USABAN LAGARTOS PARA TRAFICAR DROGAS
Habían empezado la investigación en abril. Sabían que los cuatro sospechosos que tenían en la mira vendían cocaína y marihuana. Cuando allanaron las tres casillas que ocupaba la banda en una villa de Isidro Casanova hallaron lo que tenían previsto: droga, balanzas, dinero y armas. Pero nunca se imaginaron que en un pequeño y húmedo cuarto encontrarían a cuatro lagartos overos.
La principal sospecha de los investigadores policiales es que la banda utilizaba a esos reptiles para traer la droga desde el Norte del país. Aunque tampoco descartan que la banda, al margen de vender drogas, también se dedicara al tráfico de animales silvestres: la tenencia de este tipo de reptiles está prohibida en la provincia de Buenos Aires.
Los lagartos overos son parientes cercanos de las iguanas y son típicos de la geografía argentina, principalmente del Norte. Cuando llegan a adultos miden entre 80 centímetros y un metro y medio. Son omnívoros, aunque prefieren la carne. Las hembras suelen poner alrededor de treinta huevos por año, pero de las crías sólo dos llegan a adultas.
Según la Policía, ayer los reptiles iban a ser sometidos a una serie de estudios por médicos veterinarios para comprobar si aún tienen droga en su interior.
Fuentes del Ministerio de Seguridad bonaerense dijeron ayer a Clarín que la investigación la había comenzado la fiscalía temática de estupefacientes de La Matanza y la comisaría 1ª de La Matanza Oeste el 13 de abril a raíz de varias denuncias de que en una casilla de la villa 21 de Isidro Casanova se vendían drogas.
Durante casi un mes la Policía montó un operativo de vigilancia que incluyó seguimientos, filmaciones y fotografías. Así, lograron establecer que los miembros de la banda eran cuatro y que usaban dos casillas para vender y una tercera como depósito, detallaron las fuentes.
El miércoles a las 20.30, luego de detener a una persona que acababa de comprarles cocaína, policías de varias comisarías de la zona allanaron una de las casillas —está sobre la calle Juan Manuel de Rosas— y detuvieron a los cuatro integrantes de la banda: un hombre de 47 años; una mujer de 44; un joven de 24 y una chica cuya edad no fue precisada por el Ministerio. Los tres primeros son miembros de una misma familia.

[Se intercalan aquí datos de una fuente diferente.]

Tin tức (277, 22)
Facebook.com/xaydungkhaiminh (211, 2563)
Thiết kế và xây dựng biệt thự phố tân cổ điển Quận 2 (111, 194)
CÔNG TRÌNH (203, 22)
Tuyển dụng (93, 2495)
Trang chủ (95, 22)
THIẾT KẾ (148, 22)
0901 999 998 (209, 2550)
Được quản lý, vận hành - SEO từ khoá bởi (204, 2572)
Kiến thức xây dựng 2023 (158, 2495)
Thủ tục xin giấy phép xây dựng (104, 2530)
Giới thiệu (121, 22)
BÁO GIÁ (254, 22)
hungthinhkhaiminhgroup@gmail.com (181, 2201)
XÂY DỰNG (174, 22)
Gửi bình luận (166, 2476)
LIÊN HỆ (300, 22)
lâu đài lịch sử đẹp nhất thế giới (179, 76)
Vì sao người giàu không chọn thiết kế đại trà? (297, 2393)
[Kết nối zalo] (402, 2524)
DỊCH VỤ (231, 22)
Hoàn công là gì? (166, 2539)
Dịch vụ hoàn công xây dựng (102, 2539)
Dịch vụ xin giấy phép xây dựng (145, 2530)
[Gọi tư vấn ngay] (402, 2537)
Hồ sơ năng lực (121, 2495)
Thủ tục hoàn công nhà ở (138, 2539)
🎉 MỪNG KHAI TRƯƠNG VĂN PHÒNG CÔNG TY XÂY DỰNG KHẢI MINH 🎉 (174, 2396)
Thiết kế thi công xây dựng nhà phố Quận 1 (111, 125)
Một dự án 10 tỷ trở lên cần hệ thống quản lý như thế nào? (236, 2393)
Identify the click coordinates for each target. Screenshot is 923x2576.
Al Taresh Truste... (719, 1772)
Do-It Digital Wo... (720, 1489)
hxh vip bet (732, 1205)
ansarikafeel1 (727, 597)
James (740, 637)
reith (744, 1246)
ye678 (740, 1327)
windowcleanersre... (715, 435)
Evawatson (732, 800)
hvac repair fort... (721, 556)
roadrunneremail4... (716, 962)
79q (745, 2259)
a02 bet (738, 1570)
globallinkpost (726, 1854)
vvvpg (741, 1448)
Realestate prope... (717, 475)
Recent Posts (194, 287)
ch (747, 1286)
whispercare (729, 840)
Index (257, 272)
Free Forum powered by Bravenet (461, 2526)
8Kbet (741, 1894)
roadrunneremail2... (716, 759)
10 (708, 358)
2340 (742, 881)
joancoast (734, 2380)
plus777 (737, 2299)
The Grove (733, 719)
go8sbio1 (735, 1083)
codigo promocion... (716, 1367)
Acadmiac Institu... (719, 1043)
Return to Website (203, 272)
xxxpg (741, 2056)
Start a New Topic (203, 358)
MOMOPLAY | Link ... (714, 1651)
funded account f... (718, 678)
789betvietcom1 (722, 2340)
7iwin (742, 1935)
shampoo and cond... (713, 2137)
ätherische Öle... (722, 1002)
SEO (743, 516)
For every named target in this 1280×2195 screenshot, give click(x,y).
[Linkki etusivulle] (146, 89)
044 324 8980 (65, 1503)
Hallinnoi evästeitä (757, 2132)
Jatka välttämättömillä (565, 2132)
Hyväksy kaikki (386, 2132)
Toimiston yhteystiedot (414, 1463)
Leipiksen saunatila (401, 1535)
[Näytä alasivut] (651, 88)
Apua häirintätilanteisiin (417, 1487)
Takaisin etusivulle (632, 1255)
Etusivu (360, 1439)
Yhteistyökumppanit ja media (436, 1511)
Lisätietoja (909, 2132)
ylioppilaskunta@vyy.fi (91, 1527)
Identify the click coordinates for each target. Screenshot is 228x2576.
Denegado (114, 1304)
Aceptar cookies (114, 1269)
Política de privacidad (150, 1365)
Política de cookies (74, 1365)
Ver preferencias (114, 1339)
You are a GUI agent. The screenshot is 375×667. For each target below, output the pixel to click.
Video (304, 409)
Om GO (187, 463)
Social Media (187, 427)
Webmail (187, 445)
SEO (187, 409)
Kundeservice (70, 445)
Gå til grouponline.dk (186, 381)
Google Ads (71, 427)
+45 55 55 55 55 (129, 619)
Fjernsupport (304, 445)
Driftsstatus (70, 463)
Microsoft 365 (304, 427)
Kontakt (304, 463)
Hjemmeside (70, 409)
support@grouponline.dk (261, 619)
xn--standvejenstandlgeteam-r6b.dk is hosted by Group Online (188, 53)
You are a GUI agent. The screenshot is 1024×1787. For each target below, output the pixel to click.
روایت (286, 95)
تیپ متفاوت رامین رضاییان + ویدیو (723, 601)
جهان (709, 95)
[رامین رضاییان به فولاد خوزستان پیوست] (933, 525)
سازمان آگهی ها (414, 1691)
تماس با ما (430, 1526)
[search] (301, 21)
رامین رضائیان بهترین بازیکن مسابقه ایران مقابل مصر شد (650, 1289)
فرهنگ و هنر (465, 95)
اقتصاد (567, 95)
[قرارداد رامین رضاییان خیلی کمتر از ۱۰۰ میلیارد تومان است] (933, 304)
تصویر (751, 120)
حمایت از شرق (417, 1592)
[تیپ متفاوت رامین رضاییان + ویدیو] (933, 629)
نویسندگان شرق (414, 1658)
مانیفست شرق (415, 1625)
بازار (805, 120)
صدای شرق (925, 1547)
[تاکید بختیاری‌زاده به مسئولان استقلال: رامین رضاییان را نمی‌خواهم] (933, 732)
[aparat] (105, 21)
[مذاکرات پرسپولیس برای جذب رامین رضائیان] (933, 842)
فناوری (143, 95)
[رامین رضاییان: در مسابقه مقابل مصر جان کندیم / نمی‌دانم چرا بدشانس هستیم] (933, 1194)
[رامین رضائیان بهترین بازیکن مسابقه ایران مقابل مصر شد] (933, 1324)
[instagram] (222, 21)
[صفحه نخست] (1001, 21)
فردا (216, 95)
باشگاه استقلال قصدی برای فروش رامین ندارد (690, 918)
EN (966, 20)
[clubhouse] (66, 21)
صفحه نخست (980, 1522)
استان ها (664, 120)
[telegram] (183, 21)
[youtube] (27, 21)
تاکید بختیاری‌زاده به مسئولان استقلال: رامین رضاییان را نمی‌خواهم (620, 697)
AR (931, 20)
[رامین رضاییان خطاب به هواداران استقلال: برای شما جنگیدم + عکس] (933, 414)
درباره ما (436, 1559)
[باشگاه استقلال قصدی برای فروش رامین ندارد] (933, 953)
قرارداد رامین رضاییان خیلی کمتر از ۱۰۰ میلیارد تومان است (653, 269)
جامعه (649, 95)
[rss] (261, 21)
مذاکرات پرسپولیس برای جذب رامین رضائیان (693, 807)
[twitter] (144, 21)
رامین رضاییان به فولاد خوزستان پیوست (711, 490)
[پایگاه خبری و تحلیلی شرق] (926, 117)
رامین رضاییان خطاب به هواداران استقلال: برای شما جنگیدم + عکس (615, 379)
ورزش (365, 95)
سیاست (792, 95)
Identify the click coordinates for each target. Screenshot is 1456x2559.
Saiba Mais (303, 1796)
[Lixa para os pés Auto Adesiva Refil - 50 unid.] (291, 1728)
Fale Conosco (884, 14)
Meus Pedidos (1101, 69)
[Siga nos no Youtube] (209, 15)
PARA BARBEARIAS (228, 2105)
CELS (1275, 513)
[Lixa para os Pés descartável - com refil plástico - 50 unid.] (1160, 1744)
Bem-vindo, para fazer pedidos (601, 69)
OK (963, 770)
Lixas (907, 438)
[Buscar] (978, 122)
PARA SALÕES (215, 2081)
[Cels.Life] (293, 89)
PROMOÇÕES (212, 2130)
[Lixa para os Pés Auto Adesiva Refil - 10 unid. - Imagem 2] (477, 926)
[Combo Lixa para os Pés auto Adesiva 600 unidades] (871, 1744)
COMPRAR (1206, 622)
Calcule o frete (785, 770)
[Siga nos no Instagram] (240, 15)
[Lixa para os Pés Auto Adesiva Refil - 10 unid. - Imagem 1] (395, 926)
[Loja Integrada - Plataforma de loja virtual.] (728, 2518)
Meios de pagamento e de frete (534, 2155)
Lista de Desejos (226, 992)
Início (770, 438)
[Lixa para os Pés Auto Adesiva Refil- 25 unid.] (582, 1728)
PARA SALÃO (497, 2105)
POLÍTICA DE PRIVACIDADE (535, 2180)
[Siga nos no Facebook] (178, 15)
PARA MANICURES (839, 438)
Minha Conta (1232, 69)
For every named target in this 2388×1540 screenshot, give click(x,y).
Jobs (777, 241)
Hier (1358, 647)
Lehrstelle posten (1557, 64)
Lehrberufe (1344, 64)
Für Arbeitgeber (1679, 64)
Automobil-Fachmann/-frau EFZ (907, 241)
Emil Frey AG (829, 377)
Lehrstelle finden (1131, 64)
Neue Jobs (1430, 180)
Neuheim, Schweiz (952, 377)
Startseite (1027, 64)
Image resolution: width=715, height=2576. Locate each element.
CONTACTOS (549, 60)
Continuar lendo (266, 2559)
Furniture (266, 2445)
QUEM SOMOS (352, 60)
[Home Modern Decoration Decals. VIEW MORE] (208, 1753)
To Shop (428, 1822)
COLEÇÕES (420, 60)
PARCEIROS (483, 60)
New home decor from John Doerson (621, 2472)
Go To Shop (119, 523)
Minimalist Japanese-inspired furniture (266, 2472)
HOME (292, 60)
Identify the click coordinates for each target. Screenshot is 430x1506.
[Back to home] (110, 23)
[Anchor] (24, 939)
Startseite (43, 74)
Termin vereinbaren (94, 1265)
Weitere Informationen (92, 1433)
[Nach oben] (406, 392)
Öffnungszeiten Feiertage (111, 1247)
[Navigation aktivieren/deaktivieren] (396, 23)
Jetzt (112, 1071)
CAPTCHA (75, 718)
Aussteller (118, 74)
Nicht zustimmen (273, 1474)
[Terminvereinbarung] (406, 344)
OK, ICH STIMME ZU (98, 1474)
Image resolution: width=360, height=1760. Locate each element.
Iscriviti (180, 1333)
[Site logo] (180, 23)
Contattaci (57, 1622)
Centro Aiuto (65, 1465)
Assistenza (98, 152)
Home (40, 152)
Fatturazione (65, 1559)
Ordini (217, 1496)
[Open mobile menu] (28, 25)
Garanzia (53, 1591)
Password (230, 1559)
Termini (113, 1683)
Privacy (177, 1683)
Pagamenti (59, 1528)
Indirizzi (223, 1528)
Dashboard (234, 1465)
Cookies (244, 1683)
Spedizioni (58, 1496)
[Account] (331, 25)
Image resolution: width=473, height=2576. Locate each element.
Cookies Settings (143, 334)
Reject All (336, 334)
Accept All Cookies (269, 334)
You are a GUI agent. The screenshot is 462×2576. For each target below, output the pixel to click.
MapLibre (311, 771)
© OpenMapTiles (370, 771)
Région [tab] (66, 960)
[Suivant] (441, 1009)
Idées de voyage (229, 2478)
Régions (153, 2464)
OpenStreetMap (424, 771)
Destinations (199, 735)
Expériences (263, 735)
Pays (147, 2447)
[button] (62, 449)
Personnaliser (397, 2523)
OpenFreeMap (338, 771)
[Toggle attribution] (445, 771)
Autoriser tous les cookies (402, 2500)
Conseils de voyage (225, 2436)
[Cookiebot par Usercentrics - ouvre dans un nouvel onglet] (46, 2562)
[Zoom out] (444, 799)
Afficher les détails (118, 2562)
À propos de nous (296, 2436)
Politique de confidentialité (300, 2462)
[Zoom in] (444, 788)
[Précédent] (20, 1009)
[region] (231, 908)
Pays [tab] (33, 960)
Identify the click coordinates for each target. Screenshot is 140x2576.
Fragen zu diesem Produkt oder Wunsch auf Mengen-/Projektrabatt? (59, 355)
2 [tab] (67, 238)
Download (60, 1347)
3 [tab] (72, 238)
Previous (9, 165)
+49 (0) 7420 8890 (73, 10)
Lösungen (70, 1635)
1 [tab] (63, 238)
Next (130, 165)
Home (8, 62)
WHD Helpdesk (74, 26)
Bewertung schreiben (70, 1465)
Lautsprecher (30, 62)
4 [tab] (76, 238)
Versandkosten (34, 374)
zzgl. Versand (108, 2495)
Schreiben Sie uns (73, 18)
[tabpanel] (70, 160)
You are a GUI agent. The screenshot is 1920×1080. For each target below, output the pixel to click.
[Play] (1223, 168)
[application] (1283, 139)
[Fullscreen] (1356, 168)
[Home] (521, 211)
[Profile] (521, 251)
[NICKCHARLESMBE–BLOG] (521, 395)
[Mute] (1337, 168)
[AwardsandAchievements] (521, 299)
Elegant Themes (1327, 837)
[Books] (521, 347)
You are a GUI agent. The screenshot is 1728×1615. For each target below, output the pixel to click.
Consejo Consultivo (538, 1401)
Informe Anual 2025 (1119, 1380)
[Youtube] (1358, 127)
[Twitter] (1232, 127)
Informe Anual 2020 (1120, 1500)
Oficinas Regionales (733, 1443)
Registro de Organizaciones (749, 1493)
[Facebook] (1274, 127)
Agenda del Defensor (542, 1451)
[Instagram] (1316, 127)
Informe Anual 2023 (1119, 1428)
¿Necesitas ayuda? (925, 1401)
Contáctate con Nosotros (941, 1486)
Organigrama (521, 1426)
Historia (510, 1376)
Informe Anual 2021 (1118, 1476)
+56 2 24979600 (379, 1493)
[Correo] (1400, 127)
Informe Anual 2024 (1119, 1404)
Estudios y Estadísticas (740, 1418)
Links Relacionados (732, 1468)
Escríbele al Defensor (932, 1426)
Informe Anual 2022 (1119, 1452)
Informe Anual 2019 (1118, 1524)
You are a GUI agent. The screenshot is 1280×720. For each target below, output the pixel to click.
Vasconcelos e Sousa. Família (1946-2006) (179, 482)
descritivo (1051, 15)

Luego, los policías allanaron las otras dos casillas que estaban a pocos metros de la primera. En la última, que era usada de depósito y como lugar para el fraccionamiento de la droga, según las fuentes, encontraron a los cuatro lagartos.
En total, la Policía secuestró siete kilos de marihuana, 750 gramos de cocaína (separada en varios “ravioles”), cuatro balanzas para fraccionar la droga, una escopeta, una pistola, 984 pesos y 500 dólares.
“En esta clase de animales generalmente se coloca la droga en bombitas de agua las cuales se las hacen ingerir y después les dan vaselina para que las expulsen”, explicó una fuente. “El hábitat en el que estaban los animales era degradante. Había agua putrefacta y no estaban bien alimentados”, agregó el vocero.